- WORK INSTRUCTION:
Every line of the records below from the line with "575x323 pixels. At" up to and including the line with "You are a computer-use agent. The image size is (1090, 585)." must be reproduced exactly, and no line outside that range.

- Saved entries:
· · · · · · ·

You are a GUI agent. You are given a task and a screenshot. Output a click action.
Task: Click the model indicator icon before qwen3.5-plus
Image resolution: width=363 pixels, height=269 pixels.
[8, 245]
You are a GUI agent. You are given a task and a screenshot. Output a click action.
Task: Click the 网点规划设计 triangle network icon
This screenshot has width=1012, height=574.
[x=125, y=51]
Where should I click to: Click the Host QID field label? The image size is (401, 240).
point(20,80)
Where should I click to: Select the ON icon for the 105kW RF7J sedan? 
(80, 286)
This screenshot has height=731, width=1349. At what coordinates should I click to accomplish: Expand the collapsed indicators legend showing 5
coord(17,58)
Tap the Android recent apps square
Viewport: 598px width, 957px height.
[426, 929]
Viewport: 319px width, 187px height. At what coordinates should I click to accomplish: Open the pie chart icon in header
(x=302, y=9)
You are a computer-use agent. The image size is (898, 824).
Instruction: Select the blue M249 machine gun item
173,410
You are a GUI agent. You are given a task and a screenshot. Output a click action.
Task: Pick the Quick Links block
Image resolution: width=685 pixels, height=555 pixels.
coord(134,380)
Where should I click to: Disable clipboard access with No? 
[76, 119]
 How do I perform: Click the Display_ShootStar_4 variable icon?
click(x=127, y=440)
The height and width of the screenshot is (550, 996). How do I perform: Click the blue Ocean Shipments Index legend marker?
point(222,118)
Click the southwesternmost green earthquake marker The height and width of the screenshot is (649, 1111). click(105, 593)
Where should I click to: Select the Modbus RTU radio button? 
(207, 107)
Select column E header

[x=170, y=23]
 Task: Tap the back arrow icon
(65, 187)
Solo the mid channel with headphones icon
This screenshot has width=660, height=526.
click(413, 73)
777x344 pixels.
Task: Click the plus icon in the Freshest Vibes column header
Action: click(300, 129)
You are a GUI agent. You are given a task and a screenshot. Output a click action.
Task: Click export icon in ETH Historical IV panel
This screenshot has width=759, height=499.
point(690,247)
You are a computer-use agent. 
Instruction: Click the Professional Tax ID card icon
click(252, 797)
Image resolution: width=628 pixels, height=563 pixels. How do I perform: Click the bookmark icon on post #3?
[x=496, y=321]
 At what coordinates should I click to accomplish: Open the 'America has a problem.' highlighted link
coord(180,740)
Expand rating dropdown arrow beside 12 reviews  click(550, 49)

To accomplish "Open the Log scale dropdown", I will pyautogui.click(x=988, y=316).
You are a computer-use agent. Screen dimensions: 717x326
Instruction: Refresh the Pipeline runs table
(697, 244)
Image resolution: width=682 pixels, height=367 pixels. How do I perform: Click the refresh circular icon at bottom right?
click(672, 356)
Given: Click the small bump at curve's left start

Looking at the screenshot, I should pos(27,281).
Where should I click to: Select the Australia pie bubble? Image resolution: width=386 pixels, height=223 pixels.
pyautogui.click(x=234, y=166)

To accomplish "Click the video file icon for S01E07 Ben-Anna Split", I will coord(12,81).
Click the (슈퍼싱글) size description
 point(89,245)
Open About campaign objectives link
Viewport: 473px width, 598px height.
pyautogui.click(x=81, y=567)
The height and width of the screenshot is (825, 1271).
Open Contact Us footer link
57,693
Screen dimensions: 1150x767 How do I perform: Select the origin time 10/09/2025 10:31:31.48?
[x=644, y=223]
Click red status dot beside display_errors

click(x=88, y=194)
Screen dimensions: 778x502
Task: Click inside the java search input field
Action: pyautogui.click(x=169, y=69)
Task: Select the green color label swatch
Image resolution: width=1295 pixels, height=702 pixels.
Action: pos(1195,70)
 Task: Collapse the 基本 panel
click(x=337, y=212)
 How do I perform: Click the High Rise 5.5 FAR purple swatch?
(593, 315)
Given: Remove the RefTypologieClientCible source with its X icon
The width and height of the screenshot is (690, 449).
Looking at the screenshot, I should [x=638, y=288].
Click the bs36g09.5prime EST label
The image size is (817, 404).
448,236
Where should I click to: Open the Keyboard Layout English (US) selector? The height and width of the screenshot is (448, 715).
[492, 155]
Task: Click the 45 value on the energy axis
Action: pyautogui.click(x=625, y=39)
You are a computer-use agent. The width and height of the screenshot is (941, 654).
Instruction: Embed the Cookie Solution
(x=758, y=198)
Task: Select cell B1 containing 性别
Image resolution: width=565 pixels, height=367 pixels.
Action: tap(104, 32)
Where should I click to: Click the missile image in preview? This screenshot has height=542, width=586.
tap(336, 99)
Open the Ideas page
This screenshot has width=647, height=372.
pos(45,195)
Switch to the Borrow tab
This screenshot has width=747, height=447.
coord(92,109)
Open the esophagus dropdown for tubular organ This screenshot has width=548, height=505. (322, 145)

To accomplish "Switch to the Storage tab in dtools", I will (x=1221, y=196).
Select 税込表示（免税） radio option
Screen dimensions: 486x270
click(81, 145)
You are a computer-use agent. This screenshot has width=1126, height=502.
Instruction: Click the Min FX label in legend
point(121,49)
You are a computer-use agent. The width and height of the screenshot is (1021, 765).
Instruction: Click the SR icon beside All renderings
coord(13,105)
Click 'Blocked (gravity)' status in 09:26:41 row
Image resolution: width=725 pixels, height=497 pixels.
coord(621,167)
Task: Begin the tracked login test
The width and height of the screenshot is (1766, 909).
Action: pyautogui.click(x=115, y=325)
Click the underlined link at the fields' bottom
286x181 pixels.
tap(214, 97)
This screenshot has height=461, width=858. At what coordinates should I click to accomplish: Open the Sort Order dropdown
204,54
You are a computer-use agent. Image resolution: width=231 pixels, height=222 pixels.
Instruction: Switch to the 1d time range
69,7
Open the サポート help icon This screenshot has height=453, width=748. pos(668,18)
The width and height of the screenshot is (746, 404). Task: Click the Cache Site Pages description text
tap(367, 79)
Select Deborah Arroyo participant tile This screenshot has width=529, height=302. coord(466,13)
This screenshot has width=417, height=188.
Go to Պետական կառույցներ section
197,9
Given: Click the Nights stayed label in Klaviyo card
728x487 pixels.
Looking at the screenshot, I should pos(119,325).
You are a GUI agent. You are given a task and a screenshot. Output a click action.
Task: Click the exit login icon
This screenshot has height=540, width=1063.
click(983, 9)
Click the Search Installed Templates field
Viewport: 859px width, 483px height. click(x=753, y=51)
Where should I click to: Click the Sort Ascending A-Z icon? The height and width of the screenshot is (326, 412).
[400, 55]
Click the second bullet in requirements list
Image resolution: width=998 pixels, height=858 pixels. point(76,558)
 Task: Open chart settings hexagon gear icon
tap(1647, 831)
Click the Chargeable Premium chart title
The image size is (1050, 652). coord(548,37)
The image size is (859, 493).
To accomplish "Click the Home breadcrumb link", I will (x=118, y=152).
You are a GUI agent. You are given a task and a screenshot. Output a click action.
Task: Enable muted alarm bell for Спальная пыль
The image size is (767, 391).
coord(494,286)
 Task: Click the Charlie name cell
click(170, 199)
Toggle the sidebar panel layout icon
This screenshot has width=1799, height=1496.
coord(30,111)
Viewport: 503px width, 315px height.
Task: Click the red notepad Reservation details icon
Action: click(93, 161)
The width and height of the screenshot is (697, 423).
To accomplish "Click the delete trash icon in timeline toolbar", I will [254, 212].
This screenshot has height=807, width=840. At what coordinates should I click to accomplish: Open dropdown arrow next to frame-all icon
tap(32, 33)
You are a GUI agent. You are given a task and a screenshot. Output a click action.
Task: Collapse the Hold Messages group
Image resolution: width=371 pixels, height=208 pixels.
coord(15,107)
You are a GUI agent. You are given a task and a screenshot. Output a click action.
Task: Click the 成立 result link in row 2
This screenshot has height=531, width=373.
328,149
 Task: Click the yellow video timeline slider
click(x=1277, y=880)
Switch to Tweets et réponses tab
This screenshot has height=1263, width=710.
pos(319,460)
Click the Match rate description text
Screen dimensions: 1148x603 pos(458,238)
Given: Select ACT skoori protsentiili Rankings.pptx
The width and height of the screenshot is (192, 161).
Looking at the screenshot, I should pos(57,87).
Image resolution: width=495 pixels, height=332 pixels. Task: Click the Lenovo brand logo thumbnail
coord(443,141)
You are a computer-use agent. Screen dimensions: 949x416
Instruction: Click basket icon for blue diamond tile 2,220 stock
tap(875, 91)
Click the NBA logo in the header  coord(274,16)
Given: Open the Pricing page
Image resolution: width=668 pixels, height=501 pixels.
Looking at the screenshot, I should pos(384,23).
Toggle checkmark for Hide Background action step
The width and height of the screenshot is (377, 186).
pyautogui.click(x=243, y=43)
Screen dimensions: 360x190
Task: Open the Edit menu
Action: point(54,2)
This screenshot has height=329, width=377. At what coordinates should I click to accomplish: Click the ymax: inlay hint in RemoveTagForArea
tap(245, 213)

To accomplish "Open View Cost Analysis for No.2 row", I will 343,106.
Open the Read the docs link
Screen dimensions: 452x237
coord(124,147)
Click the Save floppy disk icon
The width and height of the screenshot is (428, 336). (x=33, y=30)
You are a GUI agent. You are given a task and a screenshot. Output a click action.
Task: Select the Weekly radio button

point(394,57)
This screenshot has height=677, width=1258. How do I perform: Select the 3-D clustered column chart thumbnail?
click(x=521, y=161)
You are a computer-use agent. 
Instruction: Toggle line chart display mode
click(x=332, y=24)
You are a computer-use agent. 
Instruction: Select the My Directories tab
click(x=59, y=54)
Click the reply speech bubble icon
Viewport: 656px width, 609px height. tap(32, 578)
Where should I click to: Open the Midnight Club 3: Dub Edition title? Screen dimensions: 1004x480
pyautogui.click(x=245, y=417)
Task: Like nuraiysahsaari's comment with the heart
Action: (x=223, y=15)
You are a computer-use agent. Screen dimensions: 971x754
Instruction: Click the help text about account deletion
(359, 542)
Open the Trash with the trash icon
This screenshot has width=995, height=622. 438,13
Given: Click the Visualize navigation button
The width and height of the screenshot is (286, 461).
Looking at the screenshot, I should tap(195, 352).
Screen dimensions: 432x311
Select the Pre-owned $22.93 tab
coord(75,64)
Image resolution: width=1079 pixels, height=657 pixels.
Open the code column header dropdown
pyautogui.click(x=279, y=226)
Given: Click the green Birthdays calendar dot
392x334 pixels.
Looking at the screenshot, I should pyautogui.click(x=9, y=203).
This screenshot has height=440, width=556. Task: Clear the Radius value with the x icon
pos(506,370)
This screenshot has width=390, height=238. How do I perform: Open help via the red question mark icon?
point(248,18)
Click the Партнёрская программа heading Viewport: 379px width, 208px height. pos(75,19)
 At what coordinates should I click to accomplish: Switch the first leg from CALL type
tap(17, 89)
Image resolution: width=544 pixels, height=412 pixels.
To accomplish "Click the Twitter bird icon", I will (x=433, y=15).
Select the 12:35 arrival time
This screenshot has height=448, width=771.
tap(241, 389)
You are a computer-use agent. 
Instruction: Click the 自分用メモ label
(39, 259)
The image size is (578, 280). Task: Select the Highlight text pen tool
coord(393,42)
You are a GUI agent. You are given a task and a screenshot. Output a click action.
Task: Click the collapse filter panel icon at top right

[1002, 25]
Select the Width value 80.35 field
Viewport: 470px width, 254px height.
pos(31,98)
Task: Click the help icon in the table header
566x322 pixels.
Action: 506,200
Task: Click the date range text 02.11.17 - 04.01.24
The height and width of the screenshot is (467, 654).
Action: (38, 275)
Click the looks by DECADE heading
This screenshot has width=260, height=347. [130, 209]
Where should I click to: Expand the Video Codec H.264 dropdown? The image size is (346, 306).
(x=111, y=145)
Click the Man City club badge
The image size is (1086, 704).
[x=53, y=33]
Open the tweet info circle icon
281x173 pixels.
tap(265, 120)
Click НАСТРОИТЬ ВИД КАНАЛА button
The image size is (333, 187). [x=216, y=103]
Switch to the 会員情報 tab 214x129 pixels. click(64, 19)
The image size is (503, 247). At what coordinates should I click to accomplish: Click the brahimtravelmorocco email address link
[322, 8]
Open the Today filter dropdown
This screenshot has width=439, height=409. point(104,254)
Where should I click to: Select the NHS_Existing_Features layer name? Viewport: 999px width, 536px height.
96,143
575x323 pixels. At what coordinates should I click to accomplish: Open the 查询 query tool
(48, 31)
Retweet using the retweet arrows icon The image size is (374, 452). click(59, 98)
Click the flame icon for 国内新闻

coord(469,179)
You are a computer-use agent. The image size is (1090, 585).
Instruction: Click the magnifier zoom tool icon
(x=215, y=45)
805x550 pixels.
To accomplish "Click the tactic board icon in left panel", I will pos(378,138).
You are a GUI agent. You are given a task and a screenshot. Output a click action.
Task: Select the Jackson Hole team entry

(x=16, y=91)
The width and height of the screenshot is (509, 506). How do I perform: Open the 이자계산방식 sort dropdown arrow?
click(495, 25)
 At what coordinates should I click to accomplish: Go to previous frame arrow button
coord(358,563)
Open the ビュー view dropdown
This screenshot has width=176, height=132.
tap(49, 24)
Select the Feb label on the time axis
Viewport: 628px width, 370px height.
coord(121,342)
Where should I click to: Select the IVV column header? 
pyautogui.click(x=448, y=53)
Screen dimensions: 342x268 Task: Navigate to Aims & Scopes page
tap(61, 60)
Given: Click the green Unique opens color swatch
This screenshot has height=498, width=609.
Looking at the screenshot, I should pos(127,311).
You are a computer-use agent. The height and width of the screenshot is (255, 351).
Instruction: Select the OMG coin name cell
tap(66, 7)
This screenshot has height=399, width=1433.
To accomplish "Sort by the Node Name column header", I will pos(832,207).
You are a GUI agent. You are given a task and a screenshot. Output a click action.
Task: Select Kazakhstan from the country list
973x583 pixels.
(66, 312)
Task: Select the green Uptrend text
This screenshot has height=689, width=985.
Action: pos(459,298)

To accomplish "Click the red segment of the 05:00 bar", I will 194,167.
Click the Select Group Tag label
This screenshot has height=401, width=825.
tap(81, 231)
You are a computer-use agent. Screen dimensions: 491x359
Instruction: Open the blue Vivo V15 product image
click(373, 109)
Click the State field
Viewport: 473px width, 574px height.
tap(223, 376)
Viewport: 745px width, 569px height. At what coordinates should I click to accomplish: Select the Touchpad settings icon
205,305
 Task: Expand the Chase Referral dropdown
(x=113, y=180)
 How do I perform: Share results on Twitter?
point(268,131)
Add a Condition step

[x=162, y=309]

· · · · · · ·

- ANSWER SECTION:
575x323 pixels. At what coordinates should I click to accomplish: Open the 查询 query tool
(48, 31)
Retweet using the retweet arrows icon The image size is (374, 452). click(59, 98)
Click the flame icon for 国内新闻

coord(469,179)
You are a computer-use agent. The image size is (1090, 585).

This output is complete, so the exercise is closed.